** RECORDS SHOWN follows **
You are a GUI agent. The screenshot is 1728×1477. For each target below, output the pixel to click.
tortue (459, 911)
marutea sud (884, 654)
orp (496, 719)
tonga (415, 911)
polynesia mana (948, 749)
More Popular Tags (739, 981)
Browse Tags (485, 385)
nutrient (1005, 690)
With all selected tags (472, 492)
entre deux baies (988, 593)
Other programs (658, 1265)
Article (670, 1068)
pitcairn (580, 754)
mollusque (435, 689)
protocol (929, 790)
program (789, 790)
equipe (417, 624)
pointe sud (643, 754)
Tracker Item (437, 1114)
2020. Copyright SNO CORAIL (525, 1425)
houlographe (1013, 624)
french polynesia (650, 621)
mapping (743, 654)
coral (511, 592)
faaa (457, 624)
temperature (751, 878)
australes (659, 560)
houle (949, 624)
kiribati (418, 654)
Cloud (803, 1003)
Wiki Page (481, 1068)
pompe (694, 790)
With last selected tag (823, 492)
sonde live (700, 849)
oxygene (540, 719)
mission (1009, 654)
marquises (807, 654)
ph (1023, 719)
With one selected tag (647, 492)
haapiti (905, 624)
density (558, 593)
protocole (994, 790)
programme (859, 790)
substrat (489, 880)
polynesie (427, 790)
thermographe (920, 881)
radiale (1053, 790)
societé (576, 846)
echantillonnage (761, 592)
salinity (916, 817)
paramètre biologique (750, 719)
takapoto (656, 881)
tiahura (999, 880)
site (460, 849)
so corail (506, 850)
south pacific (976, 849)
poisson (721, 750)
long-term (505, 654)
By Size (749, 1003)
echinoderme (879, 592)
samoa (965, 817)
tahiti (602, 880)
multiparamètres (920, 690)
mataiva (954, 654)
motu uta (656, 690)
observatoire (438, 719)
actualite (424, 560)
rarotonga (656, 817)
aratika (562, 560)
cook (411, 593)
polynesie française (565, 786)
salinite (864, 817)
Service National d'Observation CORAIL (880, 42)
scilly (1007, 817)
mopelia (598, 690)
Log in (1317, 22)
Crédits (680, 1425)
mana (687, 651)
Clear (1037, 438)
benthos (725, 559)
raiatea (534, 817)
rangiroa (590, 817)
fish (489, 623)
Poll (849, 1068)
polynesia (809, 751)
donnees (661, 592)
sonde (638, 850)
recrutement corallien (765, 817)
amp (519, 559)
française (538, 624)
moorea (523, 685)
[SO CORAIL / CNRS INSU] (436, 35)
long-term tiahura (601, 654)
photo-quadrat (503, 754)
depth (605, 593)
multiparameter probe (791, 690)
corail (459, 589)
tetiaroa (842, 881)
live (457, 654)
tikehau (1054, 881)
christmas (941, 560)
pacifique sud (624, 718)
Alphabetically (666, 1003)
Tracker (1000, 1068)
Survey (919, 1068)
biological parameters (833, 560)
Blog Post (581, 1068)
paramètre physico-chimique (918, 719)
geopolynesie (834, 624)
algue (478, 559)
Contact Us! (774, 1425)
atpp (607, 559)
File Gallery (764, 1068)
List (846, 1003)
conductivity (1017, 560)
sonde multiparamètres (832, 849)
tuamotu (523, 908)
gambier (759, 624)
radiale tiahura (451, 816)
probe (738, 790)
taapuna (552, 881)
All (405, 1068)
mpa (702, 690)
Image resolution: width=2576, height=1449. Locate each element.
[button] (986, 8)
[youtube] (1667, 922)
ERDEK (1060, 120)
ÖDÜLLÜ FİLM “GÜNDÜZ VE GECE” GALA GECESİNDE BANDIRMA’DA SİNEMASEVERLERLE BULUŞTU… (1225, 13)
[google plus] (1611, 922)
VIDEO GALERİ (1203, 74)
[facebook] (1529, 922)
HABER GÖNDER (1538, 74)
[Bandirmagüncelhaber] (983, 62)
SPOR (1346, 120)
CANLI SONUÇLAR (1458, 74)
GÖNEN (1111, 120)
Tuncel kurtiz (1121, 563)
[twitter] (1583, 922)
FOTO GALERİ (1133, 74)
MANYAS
** End of RECORDS SHOWN **
**EXERCISE BRIEF**
Restate the full listing word for word, leaving out nothing.

**ANSWER SECTION**
You are a GUI agent. The screenshot is 1728×1477. For each target below, output the pixel to click.
tortue (459, 911)
marutea sud (884, 654)
orp (496, 719)
tonga (415, 911)
polynesia mana (948, 749)
More Popular Tags (739, 981)
Browse Tags (485, 385)
nutrient (1005, 690)
With all selected tags (472, 492)
entre deux baies (988, 593)
Other programs (658, 1265)
Article (670, 1068)
pitcairn (580, 754)
mollusque (435, 689)
protocol (929, 790)
program (789, 790)
equipe (417, 624)
pointe sud (643, 754)
Tracker Item (437, 1114)
2020. Copyright SNO CORAIL (525, 1425)
houlographe (1013, 624)
french polynesia (650, 621)
mapping (743, 654)
coral (511, 592)
faaa (457, 624)
temperature (751, 878)
australes (659, 560)
houle (949, 624)
kiribati (418, 654)
Cloud (803, 1003)
Wiki Page (481, 1068)
pompe (694, 790)
With last selected tag (823, 492)
sonde live (700, 849)
oxygene (540, 719)
mission (1009, 654)
marquises (807, 654)
ph (1023, 719)
With one selected tag (647, 492)
haapiti (905, 624)
density (558, 593)
protocole (994, 790)
programme (859, 790)
substrat (489, 880)
polynesie (427, 790)
thermographe (920, 881)
radiale (1053, 790)
societé (576, 846)
echantillonnage (761, 592)
salinity (916, 817)
paramètre biologique (750, 719)
takapoto (656, 881)
tiahura (999, 880)
site (460, 849)
so corail (506, 850)
south pacific (976, 849)
poisson (721, 750)
long-term (505, 654)
By Size (749, 1003)
echinoderme (879, 592)
samoa (965, 817)
tahiti (602, 880)
multiparamètres (920, 690)
mataiva (954, 654)
motu uta (656, 690)
observatoire (438, 719)
actualite (424, 560)
rarotonga (656, 817)
aratika (562, 560)
cook (411, 593)
polynesie française (565, 786)
salinite (864, 817)
Service National d'Observation CORAIL (880, 42)
scilly (1007, 817)
mopelia (598, 690)
Log in (1317, 22)
Crédits (680, 1425)
mana (687, 651)
Clear (1037, 438)
benthos (725, 559)
raiatea (534, 817)
rangiroa (590, 817)
fish (489, 623)
Poll (849, 1068)
polynesia (809, 751)
donnees (661, 592)
sonde (638, 850)
recrutement corallien (765, 817)
amp (519, 559)
française (538, 624)
moorea (523, 685)
[SO CORAIL / CNRS INSU] (436, 35)
long-term tiahura (601, 654)
photo-quadrat (503, 754)
depth (605, 593)
multiparameter probe (791, 690)
corail (459, 589)
tetiaroa (842, 881)
live (457, 654)
tikehau (1054, 881)
christmas (941, 560)
pacifique sud (624, 718)
Alphabetically (666, 1003)
Tracker (1000, 1068)
Survey (919, 1068)
biological parameters (833, 560)
Blog Post (581, 1068)
paramètre physico-chimique (918, 719)
geopolynesie (834, 624)
algue (478, 559)
Contact Us! (774, 1425)
atpp (607, 559)
File Gallery (764, 1068)
List (846, 1003)
conductivity (1017, 560)
sonde multiparamètres (832, 849)
tuamotu (523, 908)
gambier (759, 624)
radiale tiahura (451, 816)
probe (738, 790)
taapuna (552, 881)
All (405, 1068)
mpa (702, 690)
Image resolution: width=2576, height=1449. Locate each element.
[button] (986, 8)
[youtube] (1667, 922)
ERDEK (1060, 120)
ÖDÜLLÜ FİLM “GÜNDÜZ VE GECE” GALA GECESİNDE BANDIRMA’DA SİNEMASEVERLERLE BULUŞTU… (1225, 13)
[google plus] (1611, 922)
VIDEO GALERİ (1203, 74)
[facebook] (1529, 922)
HABER GÖNDER (1538, 74)
[Bandirmagüncelhaber] (983, 62)
SPOR (1346, 120)
CANLI SONUÇLAR (1458, 74)
GÖNEN (1111, 120)
Tuncel kurtiz (1121, 563)
[twitter] (1583, 922)
FOTO GALERİ (1133, 74)
MANYAS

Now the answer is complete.